What this task involves :: From the first line through the line containing "Given: Open the large yellow gold coin icon", transcribe the records exactly and include no other lines.

[Stored dataset items]
——

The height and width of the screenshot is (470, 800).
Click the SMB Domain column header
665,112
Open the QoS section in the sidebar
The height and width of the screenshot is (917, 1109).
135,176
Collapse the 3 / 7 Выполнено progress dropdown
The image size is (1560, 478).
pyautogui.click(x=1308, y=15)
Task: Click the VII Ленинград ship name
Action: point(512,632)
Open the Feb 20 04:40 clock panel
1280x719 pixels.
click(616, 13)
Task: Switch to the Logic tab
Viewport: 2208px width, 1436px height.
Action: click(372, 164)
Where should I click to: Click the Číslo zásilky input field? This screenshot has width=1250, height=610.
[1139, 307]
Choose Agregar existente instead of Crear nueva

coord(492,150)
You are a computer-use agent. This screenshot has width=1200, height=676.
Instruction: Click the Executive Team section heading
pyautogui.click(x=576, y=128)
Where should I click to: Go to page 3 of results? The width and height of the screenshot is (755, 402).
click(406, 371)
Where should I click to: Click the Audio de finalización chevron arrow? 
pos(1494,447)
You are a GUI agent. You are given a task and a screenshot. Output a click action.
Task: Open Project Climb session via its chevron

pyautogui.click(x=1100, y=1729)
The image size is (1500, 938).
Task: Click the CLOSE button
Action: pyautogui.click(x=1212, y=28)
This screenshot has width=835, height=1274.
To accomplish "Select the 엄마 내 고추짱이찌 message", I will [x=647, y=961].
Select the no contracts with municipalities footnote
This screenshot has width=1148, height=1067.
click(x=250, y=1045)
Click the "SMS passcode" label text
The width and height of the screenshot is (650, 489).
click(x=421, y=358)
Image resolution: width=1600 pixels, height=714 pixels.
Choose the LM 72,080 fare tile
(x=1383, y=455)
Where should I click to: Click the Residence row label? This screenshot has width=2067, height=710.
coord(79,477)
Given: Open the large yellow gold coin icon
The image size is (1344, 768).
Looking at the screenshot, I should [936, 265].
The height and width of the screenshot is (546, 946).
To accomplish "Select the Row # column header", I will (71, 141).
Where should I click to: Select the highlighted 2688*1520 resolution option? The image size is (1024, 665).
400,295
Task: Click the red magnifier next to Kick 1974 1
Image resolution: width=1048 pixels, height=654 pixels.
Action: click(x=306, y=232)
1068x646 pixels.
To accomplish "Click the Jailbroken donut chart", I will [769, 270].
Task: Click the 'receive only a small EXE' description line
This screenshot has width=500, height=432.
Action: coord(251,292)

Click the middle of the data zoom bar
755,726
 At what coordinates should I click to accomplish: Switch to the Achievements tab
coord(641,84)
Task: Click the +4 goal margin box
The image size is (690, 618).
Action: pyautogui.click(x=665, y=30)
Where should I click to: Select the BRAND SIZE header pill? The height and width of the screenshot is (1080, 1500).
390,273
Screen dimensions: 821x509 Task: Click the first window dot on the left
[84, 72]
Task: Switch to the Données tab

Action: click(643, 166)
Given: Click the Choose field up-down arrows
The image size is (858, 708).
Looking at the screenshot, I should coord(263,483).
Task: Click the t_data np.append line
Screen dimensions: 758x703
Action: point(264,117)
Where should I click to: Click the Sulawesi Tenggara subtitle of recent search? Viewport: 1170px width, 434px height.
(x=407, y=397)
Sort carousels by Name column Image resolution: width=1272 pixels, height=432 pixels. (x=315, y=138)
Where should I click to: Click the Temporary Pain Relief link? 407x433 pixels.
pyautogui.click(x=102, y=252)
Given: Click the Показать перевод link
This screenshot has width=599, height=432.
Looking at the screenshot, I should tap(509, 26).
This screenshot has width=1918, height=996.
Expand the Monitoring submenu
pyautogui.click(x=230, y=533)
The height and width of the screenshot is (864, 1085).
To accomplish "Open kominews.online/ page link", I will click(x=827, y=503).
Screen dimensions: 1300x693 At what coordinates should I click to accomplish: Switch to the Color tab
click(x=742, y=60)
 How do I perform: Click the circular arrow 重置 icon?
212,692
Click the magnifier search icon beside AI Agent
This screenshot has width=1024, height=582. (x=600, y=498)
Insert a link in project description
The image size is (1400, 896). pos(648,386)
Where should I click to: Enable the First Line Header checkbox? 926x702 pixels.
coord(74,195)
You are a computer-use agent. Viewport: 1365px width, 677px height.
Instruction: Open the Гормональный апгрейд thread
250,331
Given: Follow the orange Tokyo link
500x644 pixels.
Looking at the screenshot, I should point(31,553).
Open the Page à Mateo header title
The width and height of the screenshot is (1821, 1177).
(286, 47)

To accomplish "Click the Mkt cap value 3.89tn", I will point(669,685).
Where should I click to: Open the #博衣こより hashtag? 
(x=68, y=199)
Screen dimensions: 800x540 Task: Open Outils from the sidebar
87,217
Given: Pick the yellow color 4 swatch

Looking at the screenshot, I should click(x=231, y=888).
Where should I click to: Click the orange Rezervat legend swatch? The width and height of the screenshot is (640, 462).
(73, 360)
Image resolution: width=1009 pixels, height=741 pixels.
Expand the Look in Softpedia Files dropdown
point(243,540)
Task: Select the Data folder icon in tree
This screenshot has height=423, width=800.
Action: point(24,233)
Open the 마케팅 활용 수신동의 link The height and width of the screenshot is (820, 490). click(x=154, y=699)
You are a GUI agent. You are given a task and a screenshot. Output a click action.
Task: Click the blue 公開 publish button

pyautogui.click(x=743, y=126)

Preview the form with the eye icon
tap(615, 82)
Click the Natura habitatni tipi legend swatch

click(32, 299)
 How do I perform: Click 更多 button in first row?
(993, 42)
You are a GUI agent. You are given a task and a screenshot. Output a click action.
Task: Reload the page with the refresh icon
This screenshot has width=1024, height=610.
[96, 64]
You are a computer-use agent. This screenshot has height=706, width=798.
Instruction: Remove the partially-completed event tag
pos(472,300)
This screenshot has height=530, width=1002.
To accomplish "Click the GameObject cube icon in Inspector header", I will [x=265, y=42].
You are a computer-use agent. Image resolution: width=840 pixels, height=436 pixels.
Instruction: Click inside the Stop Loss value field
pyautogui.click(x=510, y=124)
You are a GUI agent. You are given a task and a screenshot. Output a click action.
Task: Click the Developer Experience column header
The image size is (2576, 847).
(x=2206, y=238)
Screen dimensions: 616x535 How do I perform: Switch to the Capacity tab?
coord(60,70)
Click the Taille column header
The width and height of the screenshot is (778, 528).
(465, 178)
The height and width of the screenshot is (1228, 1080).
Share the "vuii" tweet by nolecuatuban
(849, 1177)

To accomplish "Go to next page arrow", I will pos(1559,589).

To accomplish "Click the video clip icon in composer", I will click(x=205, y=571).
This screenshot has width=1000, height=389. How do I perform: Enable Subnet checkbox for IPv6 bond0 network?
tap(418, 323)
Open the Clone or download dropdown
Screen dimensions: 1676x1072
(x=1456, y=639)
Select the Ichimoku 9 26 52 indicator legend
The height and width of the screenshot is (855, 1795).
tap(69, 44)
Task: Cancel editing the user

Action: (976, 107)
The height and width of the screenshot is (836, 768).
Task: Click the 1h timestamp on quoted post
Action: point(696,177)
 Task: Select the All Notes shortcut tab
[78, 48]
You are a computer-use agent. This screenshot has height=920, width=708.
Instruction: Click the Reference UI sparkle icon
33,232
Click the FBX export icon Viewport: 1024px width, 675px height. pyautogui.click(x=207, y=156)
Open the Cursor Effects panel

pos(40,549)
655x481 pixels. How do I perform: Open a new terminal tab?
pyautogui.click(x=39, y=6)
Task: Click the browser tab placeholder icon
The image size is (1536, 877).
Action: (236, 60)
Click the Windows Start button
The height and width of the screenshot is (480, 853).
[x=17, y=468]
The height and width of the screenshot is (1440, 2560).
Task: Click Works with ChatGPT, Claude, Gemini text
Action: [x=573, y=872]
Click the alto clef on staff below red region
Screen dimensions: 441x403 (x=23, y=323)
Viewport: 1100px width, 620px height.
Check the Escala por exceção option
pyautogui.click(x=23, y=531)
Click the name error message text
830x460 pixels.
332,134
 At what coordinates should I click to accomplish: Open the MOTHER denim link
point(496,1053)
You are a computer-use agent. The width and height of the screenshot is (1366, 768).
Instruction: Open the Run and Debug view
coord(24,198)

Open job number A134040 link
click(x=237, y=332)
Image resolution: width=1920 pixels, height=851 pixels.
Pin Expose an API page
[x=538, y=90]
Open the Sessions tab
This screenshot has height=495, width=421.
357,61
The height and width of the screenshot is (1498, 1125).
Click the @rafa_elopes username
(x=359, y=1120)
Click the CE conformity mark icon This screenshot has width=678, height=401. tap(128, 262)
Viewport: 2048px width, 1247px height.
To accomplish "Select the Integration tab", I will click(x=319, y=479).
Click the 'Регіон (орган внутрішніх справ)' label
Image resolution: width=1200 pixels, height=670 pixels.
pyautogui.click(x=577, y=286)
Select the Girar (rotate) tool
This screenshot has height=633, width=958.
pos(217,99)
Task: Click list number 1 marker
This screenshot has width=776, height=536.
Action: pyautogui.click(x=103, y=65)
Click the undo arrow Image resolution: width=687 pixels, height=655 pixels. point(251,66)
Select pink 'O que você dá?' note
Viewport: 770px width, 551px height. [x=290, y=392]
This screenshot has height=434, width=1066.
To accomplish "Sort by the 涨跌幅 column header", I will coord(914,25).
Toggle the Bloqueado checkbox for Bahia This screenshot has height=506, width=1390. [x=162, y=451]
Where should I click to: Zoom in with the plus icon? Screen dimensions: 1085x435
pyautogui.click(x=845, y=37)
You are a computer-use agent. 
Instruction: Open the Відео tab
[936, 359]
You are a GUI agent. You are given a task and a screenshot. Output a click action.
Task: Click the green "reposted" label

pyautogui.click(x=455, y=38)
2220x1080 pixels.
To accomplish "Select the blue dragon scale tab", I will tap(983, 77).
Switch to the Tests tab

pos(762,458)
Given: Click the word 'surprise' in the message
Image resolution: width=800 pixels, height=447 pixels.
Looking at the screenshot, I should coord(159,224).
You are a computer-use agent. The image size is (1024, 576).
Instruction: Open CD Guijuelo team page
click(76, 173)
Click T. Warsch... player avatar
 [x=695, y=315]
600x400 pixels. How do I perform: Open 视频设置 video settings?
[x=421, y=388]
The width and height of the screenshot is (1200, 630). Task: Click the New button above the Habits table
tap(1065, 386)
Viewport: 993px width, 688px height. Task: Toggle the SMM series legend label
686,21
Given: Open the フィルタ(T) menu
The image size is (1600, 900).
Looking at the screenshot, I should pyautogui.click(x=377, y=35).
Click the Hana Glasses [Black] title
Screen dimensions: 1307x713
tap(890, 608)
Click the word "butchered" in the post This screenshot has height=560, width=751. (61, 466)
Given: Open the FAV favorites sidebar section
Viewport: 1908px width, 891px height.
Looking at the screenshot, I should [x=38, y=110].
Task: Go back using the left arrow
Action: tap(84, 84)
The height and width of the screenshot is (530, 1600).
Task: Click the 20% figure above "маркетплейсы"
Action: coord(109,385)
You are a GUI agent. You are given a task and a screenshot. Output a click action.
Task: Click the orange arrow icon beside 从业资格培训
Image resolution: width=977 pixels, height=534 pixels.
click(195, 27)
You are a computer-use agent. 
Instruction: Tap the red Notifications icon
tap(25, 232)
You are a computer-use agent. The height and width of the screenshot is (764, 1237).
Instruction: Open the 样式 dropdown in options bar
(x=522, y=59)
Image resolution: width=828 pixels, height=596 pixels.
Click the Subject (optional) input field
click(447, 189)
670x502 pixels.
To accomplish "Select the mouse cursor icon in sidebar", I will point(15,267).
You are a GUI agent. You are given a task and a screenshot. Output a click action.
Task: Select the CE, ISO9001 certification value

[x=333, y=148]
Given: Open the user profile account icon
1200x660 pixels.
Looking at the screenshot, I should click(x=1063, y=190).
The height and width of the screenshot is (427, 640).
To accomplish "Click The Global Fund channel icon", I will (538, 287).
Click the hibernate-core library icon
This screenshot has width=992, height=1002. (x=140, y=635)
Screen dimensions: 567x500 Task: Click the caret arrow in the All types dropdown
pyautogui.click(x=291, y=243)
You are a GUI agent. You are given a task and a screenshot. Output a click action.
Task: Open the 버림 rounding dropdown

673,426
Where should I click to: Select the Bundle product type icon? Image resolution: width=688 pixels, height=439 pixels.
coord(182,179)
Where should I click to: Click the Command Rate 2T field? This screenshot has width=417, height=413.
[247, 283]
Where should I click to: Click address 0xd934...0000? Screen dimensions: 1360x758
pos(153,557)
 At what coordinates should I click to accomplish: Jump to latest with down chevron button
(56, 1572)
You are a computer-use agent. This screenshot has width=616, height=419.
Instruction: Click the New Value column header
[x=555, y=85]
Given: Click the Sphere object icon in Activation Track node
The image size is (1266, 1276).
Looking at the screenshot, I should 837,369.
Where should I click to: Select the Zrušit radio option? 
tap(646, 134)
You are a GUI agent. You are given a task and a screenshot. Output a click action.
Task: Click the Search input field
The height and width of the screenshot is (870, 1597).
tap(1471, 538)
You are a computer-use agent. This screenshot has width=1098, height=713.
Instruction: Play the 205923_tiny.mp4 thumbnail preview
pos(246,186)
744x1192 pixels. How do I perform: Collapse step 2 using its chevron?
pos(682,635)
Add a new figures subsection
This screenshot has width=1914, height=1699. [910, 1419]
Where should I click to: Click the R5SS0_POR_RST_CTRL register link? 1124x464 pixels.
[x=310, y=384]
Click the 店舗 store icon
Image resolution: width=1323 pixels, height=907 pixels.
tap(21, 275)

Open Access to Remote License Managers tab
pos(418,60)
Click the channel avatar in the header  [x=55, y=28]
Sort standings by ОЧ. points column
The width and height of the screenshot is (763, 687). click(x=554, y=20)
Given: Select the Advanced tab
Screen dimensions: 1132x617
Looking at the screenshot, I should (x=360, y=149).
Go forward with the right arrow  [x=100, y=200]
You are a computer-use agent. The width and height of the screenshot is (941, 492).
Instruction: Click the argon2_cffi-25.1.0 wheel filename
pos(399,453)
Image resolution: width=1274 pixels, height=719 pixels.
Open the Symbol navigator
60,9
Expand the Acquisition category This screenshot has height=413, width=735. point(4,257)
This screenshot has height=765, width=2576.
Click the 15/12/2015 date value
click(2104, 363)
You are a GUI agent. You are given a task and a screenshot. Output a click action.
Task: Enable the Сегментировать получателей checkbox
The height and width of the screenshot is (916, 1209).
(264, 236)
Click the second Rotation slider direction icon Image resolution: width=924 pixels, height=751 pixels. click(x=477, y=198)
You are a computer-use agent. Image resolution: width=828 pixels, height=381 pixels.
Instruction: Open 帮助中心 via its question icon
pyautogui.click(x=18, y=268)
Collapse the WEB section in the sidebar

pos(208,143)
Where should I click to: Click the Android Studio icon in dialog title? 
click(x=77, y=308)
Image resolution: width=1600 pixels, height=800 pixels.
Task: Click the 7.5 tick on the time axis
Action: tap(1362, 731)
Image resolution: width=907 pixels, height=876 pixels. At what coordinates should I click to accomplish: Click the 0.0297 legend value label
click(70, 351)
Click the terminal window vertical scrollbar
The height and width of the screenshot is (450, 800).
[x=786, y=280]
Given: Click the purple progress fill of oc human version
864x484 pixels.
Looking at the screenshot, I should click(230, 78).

——

Result for this task ::
The height and width of the screenshot is (470, 800).
Click the SMB Domain column header
665,112
Open the QoS section in the sidebar
The height and width of the screenshot is (917, 1109).
135,176
Collapse the 3 / 7 Выполнено progress dropdown
The image size is (1560, 478).
pyautogui.click(x=1308, y=15)
Task: Click the VII Ленинград ship name
Action: point(512,632)
Open the Feb 20 04:40 clock panel
1280x719 pixels.
click(616, 13)
Task: Switch to the Logic tab
Viewport: 2208px width, 1436px height.
Action: click(372, 164)
Where should I click to: Click the Číslo zásilky input field? This screenshot has width=1250, height=610.
[1139, 307]
Choose Agregar existente instead of Crear nueva

coord(492,150)
You are a computer-use agent. This screenshot has width=1200, height=676.
Instruction: Click the Executive Team section heading
pyautogui.click(x=576, y=128)
Where should I click to: Go to page 3 of results? The width and height of the screenshot is (755, 402).
click(406, 371)
Where should I click to: Click the Audio de finalización chevron arrow? 
pos(1494,447)
You are a GUI agent. You are given a task and a screenshot. Output a click action.
Task: Open Project Climb session via its chevron

pyautogui.click(x=1100, y=1729)
The image size is (1500, 938).
Task: Click the CLOSE button
Action: pyautogui.click(x=1212, y=28)
This screenshot has width=835, height=1274.
To accomplish "Select the 엄마 내 고추짱이찌 message", I will [x=647, y=961].
Select the no contracts with municipalities footnote
This screenshot has width=1148, height=1067.
click(x=250, y=1045)
Click the "SMS passcode" label text
The width and height of the screenshot is (650, 489).
click(x=421, y=358)
Image resolution: width=1600 pixels, height=714 pixels.
Choose the LM 72,080 fare tile
(x=1383, y=455)
Where should I click to: Click the Residence row label? This screenshot has width=2067, height=710.
coord(79,477)
Given: Open the large yellow gold coin icon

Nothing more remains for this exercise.